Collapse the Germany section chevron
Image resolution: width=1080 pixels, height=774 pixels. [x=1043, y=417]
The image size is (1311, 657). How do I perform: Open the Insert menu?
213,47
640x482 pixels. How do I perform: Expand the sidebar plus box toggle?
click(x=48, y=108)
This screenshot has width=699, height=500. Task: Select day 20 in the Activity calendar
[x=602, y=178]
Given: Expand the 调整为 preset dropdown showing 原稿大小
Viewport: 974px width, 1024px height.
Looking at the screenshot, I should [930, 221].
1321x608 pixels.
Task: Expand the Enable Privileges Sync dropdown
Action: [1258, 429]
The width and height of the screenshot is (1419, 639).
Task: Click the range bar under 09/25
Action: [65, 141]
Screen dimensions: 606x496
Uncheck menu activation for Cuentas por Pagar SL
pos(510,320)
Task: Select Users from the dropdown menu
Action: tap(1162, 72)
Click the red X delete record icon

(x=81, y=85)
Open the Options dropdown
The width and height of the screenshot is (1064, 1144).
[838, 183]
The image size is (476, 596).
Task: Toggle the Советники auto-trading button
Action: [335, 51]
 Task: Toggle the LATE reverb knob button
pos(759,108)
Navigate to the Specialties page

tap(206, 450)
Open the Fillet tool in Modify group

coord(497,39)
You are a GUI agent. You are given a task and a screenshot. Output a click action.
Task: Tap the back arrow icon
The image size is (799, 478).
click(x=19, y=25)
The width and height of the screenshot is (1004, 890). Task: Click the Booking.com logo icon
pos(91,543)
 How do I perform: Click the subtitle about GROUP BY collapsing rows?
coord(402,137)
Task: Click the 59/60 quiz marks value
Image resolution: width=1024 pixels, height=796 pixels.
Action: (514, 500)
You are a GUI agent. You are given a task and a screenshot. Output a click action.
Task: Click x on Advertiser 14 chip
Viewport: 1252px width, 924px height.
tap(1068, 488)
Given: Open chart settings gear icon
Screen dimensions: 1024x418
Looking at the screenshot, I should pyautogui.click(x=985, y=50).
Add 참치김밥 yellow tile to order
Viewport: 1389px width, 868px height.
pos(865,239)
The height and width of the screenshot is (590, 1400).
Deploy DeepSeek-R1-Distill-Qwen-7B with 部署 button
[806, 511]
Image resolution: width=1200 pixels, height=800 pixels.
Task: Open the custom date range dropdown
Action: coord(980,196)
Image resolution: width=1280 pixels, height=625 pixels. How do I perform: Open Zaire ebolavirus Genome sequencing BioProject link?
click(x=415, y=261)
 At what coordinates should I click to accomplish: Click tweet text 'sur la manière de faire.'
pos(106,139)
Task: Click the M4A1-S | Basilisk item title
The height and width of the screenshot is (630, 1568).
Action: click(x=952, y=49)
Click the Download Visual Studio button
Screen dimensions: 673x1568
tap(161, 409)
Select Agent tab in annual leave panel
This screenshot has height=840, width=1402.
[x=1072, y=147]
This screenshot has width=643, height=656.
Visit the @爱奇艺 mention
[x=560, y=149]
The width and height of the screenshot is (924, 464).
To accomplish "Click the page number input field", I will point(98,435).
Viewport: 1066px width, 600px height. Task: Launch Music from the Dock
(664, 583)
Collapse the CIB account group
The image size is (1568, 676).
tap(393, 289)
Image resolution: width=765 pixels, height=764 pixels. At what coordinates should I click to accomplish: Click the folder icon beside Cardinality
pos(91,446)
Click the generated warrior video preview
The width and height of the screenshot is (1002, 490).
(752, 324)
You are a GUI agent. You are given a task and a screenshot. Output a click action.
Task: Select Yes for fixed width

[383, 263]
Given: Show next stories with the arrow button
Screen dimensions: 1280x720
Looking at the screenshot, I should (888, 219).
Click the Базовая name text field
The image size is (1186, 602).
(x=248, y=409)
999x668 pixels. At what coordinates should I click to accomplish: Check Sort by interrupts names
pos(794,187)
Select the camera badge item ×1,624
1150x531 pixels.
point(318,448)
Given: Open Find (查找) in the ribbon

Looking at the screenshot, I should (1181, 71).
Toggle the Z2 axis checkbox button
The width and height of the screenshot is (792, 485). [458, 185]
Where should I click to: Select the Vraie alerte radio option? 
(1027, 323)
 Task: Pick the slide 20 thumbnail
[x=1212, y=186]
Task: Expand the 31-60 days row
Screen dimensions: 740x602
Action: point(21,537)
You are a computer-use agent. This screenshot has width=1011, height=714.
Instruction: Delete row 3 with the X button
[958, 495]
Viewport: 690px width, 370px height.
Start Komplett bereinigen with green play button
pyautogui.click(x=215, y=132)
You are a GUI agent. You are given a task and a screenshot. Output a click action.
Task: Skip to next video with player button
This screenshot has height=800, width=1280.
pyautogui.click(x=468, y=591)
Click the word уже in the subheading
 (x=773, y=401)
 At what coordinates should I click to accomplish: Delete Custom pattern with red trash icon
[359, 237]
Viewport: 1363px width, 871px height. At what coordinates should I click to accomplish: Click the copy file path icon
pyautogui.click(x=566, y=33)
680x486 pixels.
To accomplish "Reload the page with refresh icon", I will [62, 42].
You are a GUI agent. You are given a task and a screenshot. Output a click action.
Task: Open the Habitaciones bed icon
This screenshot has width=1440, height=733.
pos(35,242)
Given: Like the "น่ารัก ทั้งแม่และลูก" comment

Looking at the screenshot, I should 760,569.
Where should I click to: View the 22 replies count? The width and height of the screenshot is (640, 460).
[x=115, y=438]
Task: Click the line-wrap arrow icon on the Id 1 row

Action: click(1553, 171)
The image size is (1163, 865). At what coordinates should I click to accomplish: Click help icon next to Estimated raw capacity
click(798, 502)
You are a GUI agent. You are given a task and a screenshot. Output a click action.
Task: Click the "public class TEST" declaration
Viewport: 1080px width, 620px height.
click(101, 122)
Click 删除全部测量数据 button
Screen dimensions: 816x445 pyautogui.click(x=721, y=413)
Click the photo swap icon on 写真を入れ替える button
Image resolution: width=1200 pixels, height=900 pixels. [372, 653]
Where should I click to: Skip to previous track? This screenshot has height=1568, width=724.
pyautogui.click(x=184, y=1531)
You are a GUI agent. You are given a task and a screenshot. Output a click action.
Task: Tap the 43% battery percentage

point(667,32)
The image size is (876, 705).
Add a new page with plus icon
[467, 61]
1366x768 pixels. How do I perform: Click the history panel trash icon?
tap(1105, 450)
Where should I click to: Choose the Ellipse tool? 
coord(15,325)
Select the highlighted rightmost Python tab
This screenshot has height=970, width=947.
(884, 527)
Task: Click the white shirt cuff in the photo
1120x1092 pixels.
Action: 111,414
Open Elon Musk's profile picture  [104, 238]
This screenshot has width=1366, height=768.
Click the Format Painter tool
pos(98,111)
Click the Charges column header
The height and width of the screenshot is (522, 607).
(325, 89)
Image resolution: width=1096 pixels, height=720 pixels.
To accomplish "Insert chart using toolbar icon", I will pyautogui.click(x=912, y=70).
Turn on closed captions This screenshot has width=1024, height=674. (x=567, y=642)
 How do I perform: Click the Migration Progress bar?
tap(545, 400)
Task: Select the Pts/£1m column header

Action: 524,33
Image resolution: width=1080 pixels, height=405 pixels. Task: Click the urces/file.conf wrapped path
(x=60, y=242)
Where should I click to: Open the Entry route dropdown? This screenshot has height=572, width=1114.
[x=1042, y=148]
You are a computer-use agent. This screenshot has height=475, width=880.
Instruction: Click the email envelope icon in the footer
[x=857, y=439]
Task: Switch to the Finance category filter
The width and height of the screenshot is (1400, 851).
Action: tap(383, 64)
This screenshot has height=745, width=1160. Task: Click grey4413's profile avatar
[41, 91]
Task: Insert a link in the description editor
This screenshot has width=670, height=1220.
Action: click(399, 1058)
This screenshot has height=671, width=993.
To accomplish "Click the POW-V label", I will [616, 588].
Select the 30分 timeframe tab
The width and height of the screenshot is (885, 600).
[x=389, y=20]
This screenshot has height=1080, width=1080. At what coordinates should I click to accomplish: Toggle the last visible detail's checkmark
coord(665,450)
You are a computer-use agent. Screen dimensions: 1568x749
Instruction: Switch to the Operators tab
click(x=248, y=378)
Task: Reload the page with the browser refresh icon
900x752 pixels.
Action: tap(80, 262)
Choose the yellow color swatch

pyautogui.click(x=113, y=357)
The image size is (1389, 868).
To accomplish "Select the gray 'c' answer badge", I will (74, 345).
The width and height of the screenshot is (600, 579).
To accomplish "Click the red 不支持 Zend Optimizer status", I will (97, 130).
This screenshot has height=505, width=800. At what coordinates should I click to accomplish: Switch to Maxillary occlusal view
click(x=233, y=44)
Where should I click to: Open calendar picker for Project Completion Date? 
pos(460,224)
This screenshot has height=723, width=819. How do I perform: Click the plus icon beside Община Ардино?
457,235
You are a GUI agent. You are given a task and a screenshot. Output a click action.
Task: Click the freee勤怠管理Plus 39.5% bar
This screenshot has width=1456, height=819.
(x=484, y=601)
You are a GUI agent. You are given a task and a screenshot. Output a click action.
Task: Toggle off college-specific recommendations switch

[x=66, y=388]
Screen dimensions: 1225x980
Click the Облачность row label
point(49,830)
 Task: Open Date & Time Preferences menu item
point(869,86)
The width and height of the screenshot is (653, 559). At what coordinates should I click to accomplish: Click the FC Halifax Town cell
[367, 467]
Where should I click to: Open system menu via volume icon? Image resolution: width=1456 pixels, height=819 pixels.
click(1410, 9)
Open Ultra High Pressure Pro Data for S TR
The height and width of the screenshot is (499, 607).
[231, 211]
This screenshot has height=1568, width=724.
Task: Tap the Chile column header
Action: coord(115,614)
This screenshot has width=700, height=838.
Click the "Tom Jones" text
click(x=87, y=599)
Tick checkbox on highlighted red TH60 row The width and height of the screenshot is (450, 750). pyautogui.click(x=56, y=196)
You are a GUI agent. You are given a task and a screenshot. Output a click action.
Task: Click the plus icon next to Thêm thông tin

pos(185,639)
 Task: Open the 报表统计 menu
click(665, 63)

===============

**Problem:** Please print the lines from the start of the records up to and including the line with "Given: Expand the", copying each one exactly and leaving out the rest.

**Final answer:**
Collapse the Germany section chevron
Image resolution: width=1080 pixels, height=774 pixels. [x=1043, y=417]
The image size is (1311, 657). How do I perform: Open the Insert menu?
213,47
640x482 pixels. How do I perform: Expand the sidebar plus box toggle?
click(x=48, y=108)
This screenshot has width=699, height=500. Task: Select day 20 in the Activity calendar
[x=602, y=178]
Given: Expand the 调整为 preset dropdown showing 原稿大小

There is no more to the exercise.